In latere fasen is het Alpenlandschap vooral gevormd door erosie. Tijdens de ijstijden was het gebergte bedekt met vele gletsjers, die diepe, U-vormige dalen uit hebben gesneden. Ook zijn in deze perioden grote meren ontstaan.
In de Alpen ontstaan ook de grote stromen van Europa, zoals de Rhône, de Rijn en de Inn. Het meer van Genève het grootste zoetwatermeer van West-Europa, ligt ook in de Alpen. Het ligt tussen Frankrijk en Zwitserland, is 310 meter diep en bevat ongeveer 89 miljard liter water.

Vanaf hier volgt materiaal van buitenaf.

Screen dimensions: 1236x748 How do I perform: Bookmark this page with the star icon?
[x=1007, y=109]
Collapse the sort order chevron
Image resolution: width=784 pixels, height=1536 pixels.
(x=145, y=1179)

De hoogste Alpentop is de Mont Blanc, waarvan de eerste meting in 1775 een hoogte van 4775 meter aangaf. Sinds de nieuwste metingen in 2003 is de berg officieel 4808 meter en 45 cm hoog (met een foutmarge van 10 cm). In West-Europa is de hoogste berg de Mont Blanc: die ligt in de Alpen op de grens tussen Frankrijk en Italië. De hoogste berg van Europa is de Elbroes in het Kaukasusgebergte, op de grens tussen Rusland en Georgië. De hoogste top van deze berg ligt 5642 meter boven zeeniveau.